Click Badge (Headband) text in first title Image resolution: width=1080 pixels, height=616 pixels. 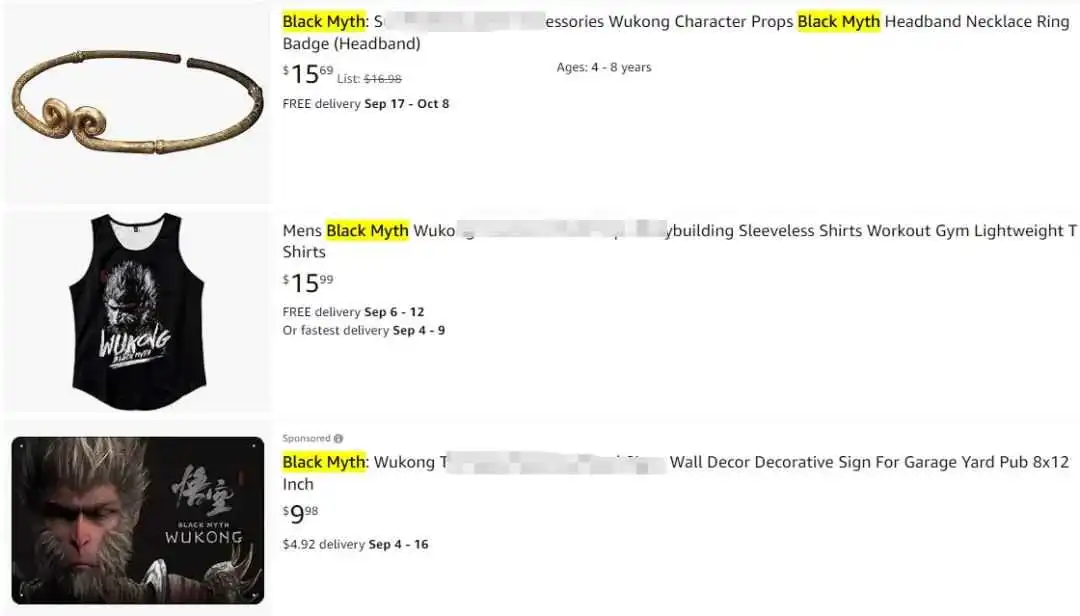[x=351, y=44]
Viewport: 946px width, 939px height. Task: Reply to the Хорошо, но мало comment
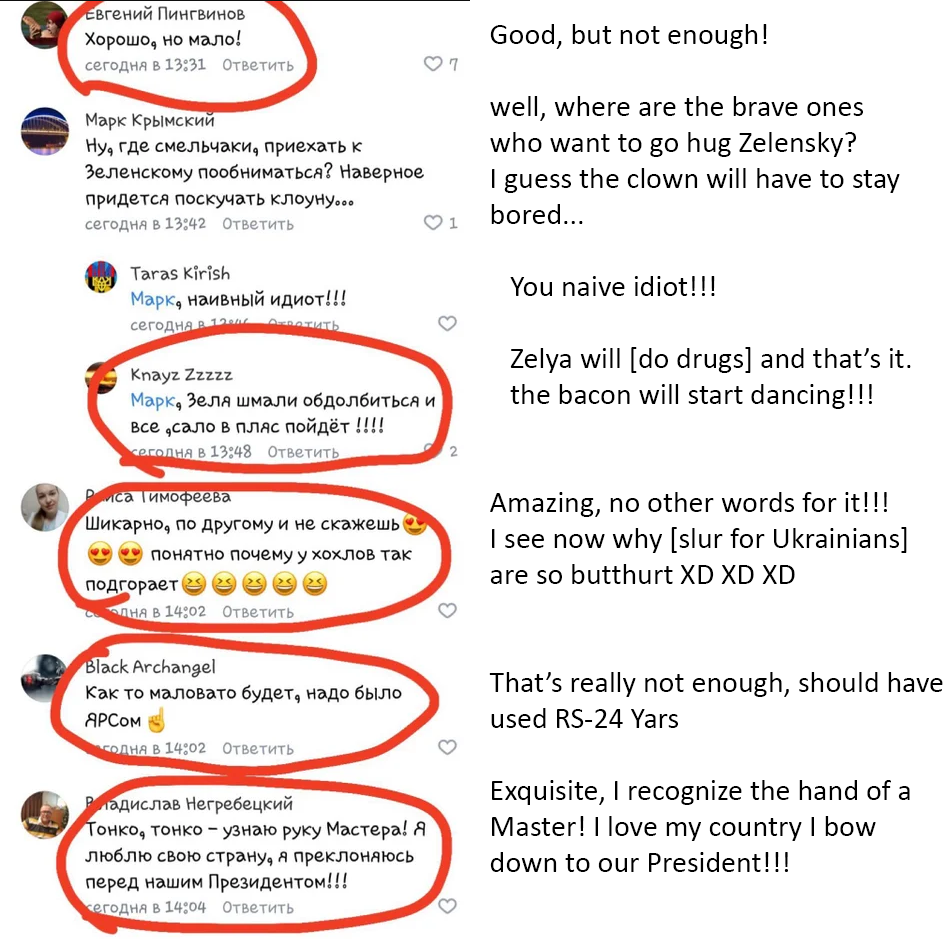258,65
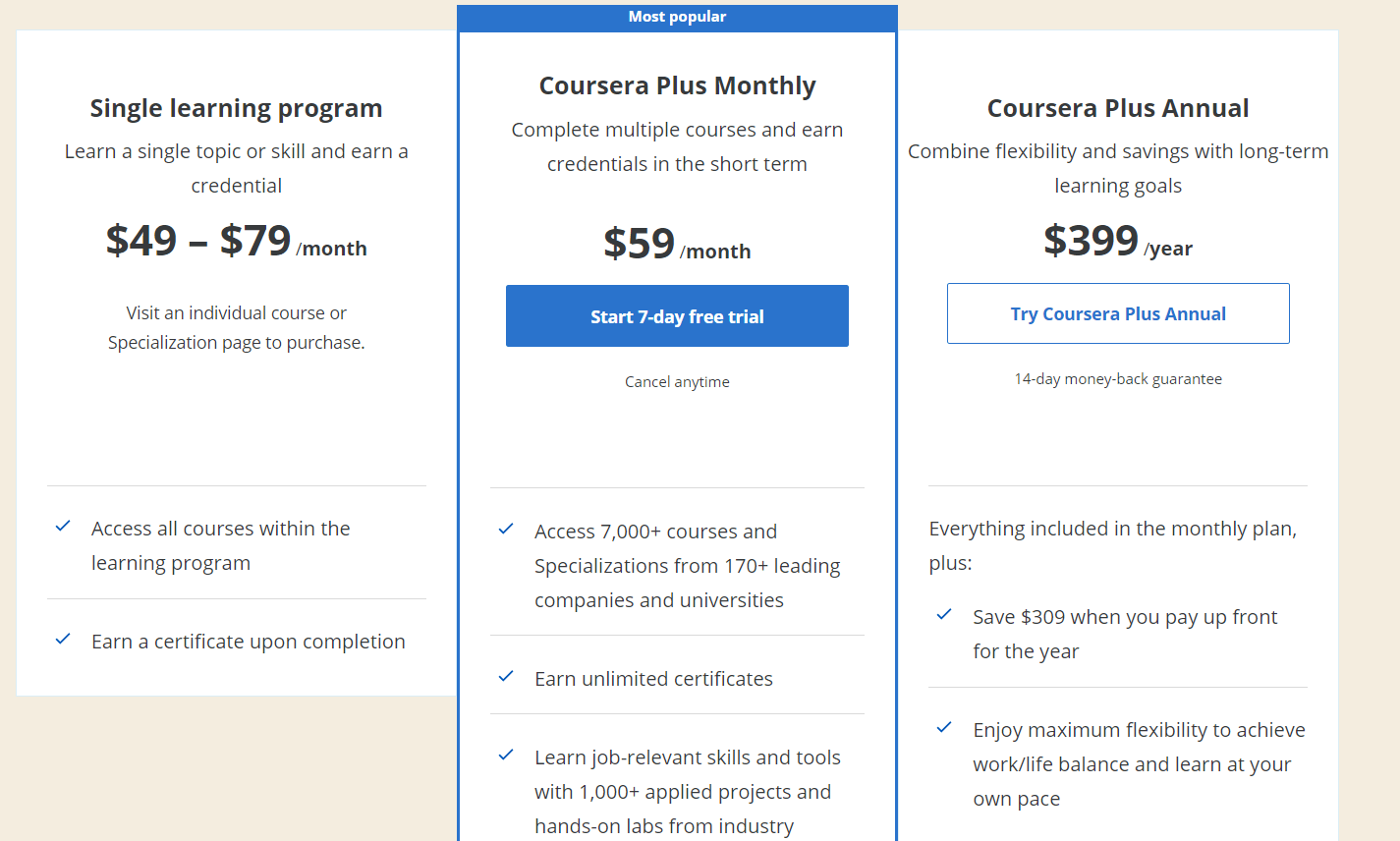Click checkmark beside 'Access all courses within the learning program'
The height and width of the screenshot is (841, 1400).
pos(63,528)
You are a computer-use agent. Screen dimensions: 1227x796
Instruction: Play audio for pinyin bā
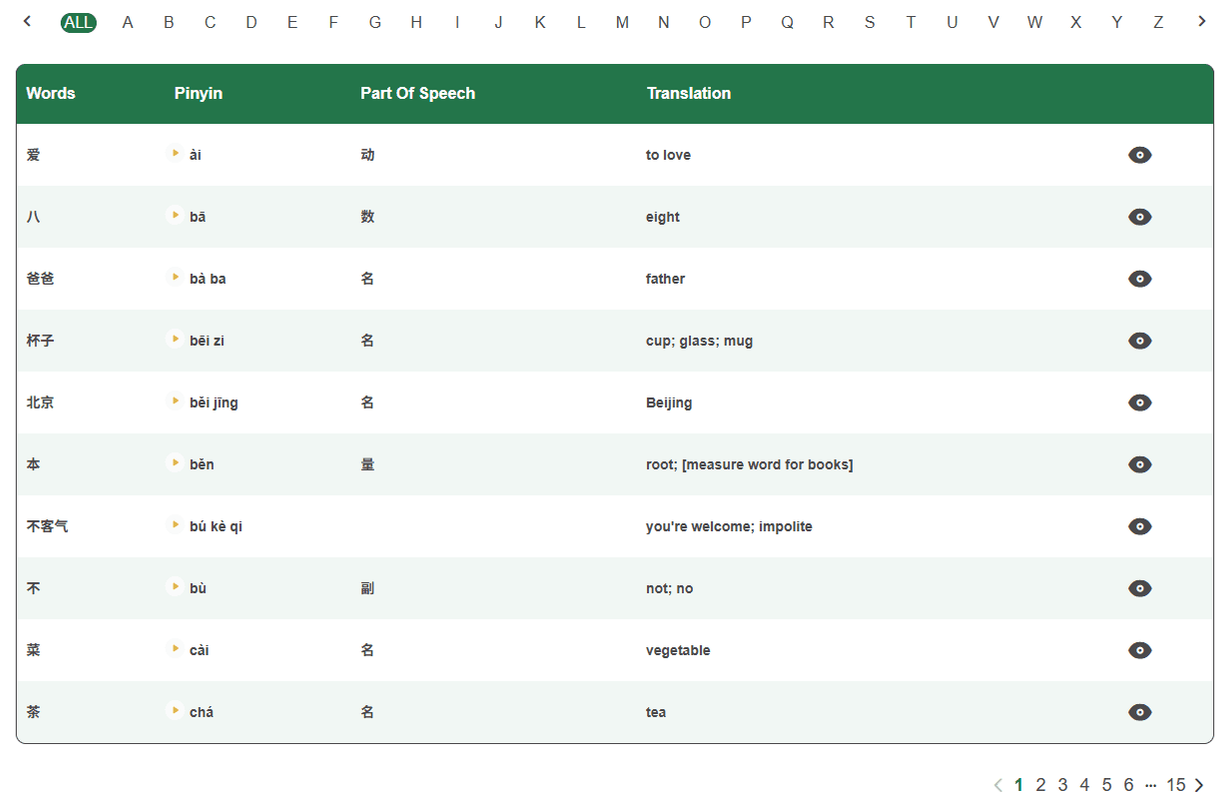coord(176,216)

**ACTION ITEM**
Do not include pictures. Copy only the lines running from the line with "You are a computer-use" through the last line of the records, exactly as they appear.

**COMPLETED EXERCISE**
You are a computer-use agent. Screen dimensions: 1227x796
Instruction: Play audio for pinyin bā
coord(176,216)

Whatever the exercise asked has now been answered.